Trending blue

by | Feb 25, 2020 | Editor's Blog | 2 comments

Yesterday, I wrote a piece describing what I called Bernie Sanders’ path to victory. I don’t mean that I believe he will win the state, but he does have a way forward that might work. It’s grounded in the youth vote. It’s that vote that will turn North Carolina blue in the coming decades. 

As I pointed out, the only age cohort that Barack Obama won in the state in 2008 was the group of voters under 30 years old. They delivered for him by an almost 50 point margin and fueled his victory that year. This year, the youngest of those voters will be 30 and they’re still voting for Democrats. In 2016, the 30-39 cohort gave Hillary Clinton a four point advantage over Donald Trump after supporting McCain over Obama just eight years earlier. Expect them to give the Democrats an even bigger boost this year.

Among these younger voters, the margins for Democrats shrink some as people’s views change with age and more people who didn’t vote in their 20s begin to vote in their 30s. People get engaged more in politics when they begin owning homes, paying more taxes, having kids and develop more pressing priorities than looking good and getting laid. Some of those folks are more conservative than the people who were politically active in their 20s. Still, voters under 40 will increasingly be part of the Democratic base in years to come.

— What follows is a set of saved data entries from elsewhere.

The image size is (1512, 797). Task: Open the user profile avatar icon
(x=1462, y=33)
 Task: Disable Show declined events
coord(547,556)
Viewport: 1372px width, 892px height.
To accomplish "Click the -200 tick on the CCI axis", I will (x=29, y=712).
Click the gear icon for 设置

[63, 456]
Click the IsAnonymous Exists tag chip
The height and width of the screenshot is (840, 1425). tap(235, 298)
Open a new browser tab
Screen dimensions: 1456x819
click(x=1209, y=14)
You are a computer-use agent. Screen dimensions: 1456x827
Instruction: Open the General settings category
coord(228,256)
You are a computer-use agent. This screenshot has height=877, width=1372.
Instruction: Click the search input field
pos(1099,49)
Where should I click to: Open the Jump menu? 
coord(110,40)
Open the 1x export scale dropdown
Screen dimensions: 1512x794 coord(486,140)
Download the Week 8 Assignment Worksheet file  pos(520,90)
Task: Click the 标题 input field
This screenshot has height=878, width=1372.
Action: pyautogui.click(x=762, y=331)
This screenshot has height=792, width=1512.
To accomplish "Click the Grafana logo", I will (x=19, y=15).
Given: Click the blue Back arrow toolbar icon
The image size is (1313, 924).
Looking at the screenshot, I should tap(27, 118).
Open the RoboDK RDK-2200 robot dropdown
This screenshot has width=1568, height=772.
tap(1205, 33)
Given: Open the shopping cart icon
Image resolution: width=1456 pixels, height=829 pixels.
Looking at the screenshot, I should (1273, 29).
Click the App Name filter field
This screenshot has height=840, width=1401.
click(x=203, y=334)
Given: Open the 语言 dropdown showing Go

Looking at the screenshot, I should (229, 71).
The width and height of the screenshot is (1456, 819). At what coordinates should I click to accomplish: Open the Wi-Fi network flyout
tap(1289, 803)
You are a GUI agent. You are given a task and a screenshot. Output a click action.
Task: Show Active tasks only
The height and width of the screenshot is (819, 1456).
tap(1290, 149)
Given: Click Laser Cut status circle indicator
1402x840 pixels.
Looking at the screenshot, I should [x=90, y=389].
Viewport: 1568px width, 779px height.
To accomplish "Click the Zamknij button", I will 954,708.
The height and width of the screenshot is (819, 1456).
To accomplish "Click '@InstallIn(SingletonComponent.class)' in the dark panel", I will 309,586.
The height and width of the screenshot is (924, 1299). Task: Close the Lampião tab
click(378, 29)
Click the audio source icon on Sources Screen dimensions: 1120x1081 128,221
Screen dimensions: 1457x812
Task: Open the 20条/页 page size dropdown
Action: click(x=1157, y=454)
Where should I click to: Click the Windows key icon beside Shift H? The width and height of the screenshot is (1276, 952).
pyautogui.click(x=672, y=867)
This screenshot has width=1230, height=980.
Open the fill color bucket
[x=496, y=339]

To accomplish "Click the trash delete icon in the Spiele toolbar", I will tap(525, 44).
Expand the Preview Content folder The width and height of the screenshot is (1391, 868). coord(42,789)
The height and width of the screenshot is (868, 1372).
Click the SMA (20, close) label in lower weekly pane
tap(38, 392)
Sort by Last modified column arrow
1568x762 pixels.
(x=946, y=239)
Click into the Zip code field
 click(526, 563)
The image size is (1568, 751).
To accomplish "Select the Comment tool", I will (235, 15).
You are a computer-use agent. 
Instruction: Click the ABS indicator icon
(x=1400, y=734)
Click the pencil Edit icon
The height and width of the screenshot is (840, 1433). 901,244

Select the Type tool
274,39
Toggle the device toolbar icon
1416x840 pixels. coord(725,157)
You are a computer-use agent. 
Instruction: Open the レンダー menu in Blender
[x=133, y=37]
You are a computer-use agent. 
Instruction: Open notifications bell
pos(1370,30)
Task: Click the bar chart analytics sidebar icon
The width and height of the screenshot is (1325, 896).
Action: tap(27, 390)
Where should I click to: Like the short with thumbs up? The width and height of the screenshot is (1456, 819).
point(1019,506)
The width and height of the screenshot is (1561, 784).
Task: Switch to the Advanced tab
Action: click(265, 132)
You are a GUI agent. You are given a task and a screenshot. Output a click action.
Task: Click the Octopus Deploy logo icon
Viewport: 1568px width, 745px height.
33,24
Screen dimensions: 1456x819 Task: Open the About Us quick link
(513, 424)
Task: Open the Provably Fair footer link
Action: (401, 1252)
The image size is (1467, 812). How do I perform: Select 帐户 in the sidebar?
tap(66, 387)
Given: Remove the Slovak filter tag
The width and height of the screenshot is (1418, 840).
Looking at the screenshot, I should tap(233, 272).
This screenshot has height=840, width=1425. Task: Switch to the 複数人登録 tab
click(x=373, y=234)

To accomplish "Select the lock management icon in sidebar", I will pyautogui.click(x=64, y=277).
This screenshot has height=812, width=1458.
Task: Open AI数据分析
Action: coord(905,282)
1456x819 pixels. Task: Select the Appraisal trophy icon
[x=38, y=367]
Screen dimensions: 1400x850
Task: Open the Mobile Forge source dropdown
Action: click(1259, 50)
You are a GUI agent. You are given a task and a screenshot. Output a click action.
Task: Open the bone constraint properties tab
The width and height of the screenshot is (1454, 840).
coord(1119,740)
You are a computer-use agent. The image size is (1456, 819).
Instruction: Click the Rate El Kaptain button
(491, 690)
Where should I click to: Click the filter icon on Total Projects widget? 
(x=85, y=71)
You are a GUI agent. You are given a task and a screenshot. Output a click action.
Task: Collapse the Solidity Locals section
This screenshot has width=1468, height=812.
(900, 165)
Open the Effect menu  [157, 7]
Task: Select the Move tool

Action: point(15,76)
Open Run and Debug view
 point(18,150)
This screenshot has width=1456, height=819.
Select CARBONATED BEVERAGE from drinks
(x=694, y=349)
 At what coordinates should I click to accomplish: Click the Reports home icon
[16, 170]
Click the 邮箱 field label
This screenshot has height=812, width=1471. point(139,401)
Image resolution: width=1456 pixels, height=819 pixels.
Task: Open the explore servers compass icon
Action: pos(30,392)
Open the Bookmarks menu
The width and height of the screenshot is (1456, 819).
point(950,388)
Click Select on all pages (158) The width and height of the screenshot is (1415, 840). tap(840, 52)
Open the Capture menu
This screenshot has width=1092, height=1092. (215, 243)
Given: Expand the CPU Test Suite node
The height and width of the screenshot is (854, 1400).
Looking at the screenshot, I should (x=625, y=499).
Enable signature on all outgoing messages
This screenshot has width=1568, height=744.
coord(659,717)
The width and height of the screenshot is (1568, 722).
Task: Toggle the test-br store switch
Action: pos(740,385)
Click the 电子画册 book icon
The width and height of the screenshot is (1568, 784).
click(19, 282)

All evidence indicates that the emerging voters are even more progressive than the ones who elected Barack Obama. The cohort that came of age during the Great Recession faced a difficult job market and massive student debt. The ones today are becoming politicized in the Age of Trump. They’re watching a Republican Party defend racists and blatant corruption. They grew up online and aren’t as fooled by disinformation as their parents, seeing through the trolls trying disrupt our society. If the 2018 election is any indication, they’re also more politically engaged than any generation since the Vietnam War.

These voters under 40 years old will transform the electorate in North Carolina but it will take a few more election cycles before they’re dominant. The generation still rooted in the values of a manufacturing economy that was more stable and less transient vote in larger numbers than those younger people. As my father likes to say, it will take a few more funerals before North Carolina is really blue.  But it’s coming.

2 Comments

  1. Michael Moore

    What you and a lot of others don’t seem to understand, is Trump got the working folks vote in 2016. We didn’t believe Trump but we voted
    for him to send a message to the democrats, who have been giving us nothing, This year we will vote for Bernie. He says what he
    means and means what he says. Bernie will beat Trump because we will swing all our votes to him. Democrats need to remember who
    they are the party of the people and the republicans are the party of the rich, unfortunately there is no in between.

  2. Evan

    The 2018 election is no indicator of a long term trend to the left just like the 2010 was no harbinger of a trend to the right. Democrat gains in 2018 followed a predictable pattern of the out of power party making big gains after losing the previous Presidential contest. This happened in ‘94, ‘06
    and 2014.

    And many of today’s young, liberal-leaning voters will be part of tomorrow’s prosperous middle class whose political preferences will be moderate/conservative. By the time they reach retirement, a majority will be political conservatives. And with life expectancies continuing to increase, the senior vote will be much more influential than the youth vote. This has happened for generations and there is no real evidence that these trends will substantially change.

    In short, wishful thinking cannot predict the future.